Black Soul, White Heart (Black Hat Bureau 3.50)
3
Keep your head down. Keep your mouth shut. Keep your opinions to yourself.
That was the warning John greeted me with after the horror of my appearance sank in.
But this patron made it hard to obey him, and besides, I had never been good at obedience. Still, I was in quite enough trouble, thank you very much, without compounding it by costing the family money.
“I heard a rumor,” the stranger continued on, as if he had every right to ask whatever he pleased, “that the Winterbournes will soon have cause to celebrate.” He lifted a sprig of rosemary from a bin and twirled it between his fingers, releasing its bright scent. “A wedding, I believe.”

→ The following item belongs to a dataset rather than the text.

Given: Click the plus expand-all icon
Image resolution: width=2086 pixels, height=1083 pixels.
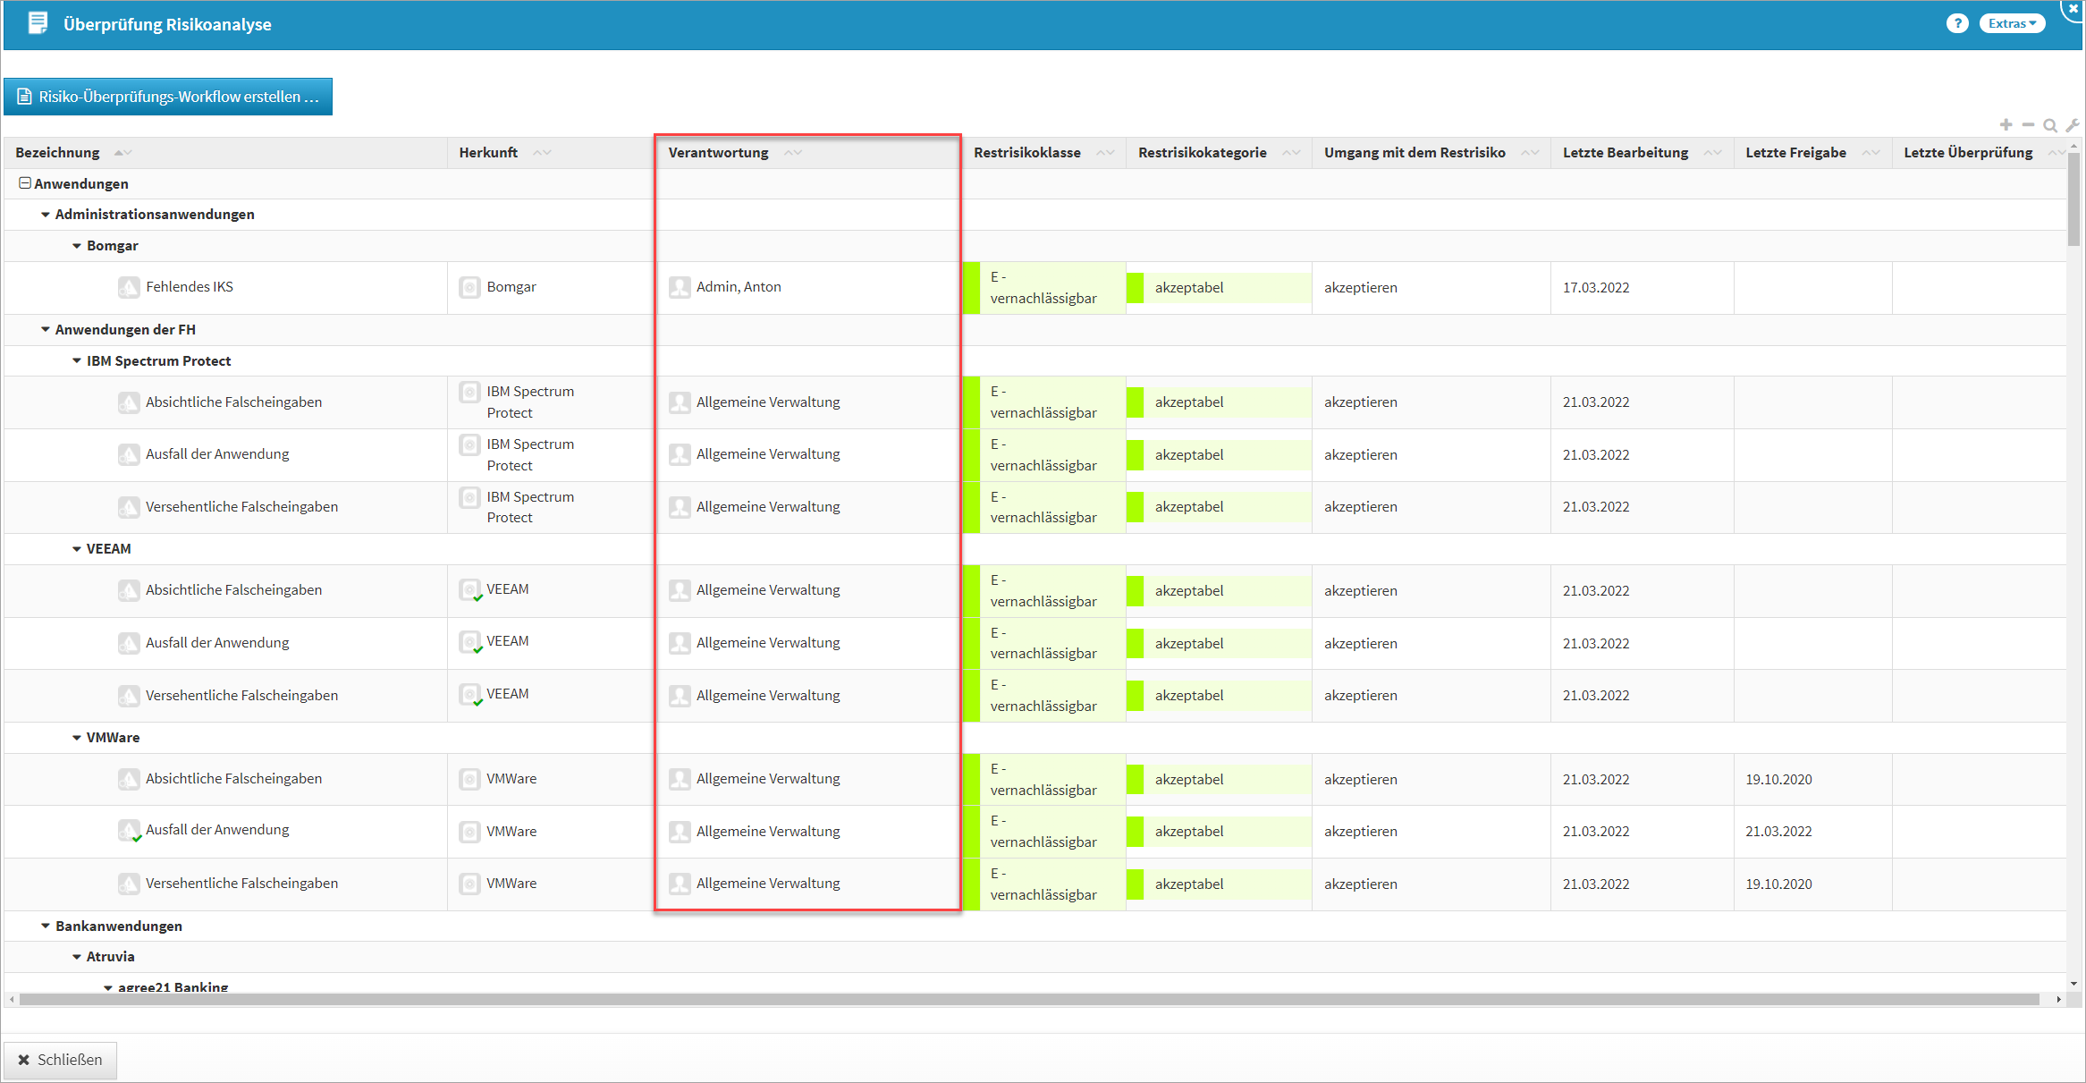Looking at the screenshot, I should pyautogui.click(x=2006, y=125).
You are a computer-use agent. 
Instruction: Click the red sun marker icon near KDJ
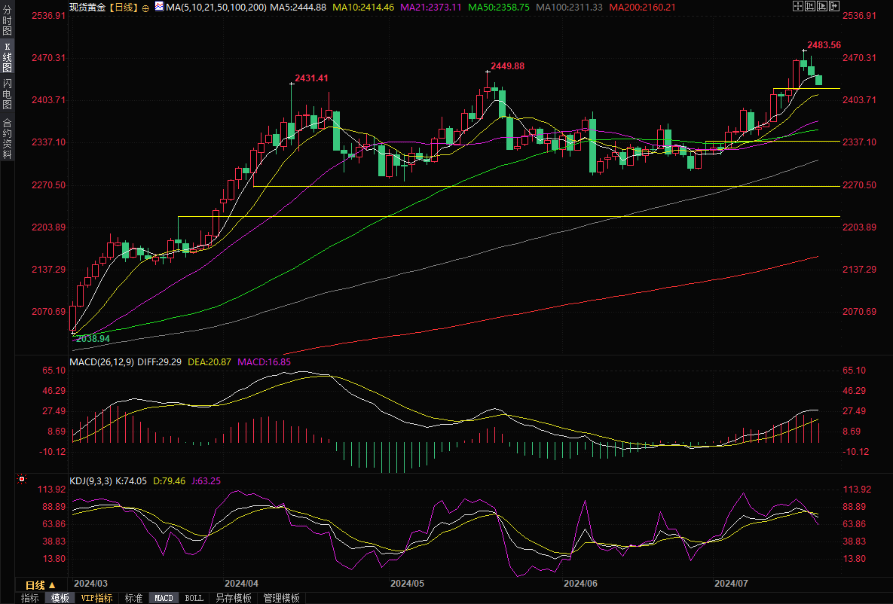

“You’re mistaken.” I was grateful for it too. “The Winterbournes aren’t expecting the family to swell anytime soon.”
Not until my next birthday, which was months away, thank the goddess.
Time enough for one gasp of freedom before a wedding vow choked the oxygen from my lungs.
“Perhaps I was wrong,” he allowed. “Except I heard mention of Charles and the girl.” The way he said the girl, as if it pained him to ask after her, perked my interest. “Amalthea.”
But then his meaning sank in, and Meg and I burst into laughter, clutching our stomachs and whooping at the mental picture. Our families were tolerant, far more lenient than most, but even they might arch an eyebrow should I decide to wed Meg while she maintained the guise of a man.
Though, now that I thought about it, what better way was there to secure both our futures? I would be granted the independence of a married woman, and she would be validated as a virile man with a wife at home. Our covers would be secure with one another, no need to explain messy details like witch or warg to any future lovers.
Hmm.
Perhaps I ought to consider being a lawyer’s wife.
“I’m single, I assure you.” Meg wiped tears off her cheeks. “I love Amalthea, I do, but as a sister.”
“There’s nothing romantic between you,” he pressed, voice coarse as shale. “You’re only friends?”
Unable to curb my tongue, I heard the question as if someone else had asked it. “Why does it matter?”
“It doesn’t,” he said, cold seeping into his tone. “She doesn’t.”
Temptation and I were on a first-name basis, and I caved to the desire to know this man’s face, the better to imagine smashing my fist into his jaw for his impertinence.
I raised my head, locked gazes with him, and an exhale punched out of him as if I had indeed struck him.
His eyes were chocolate brown, the bitter kind requiring a connoisseur’s palate to appreciate. But his hair was golden, curled in natural ringlets, and might have saved him from appearing so severe, had his mouth not gotten involved. His lips were cruel slashes across his face, matching the words he flung like daggers eager to draw blood.
For all his talk of the girl, he was my age. A boy. On the cusp of a life in his sole control. I envied him that. Just as I envied Meg. But today’s rebellion had taught me for certain I was a failure as a man. I had been left to my skirts and corsets for too long.
I moved wrong. I spoke wrong. I even gestured wrong.
Sadly, I was best suited to the role of…girl.
Which worked out rather well for me, considering the interest sparking in me over this boy.
Every scrap of common sense cautioned me against him, yet every fiber of my being leaned toward him.
“Amalthea,” he breathed, confusion softening the lines of his face. “I didn’t…” His gaze dipped down my outfit. “You’re…” He stepped back, stumbled, as if an unseen force had shoved him. “Pardon me.”
Pivoting on his heel, he turned and left as if a pack of slavering wargs were chasing after him.
“What did you do?” Meg eyed me with respect. “He all but sprinted out of here.”
“I didn’t do anything.” I worried a button on my coat. “He knew my name.”
“He knew more than your name.” She scoffed. “He was fishing for information on you, on us.”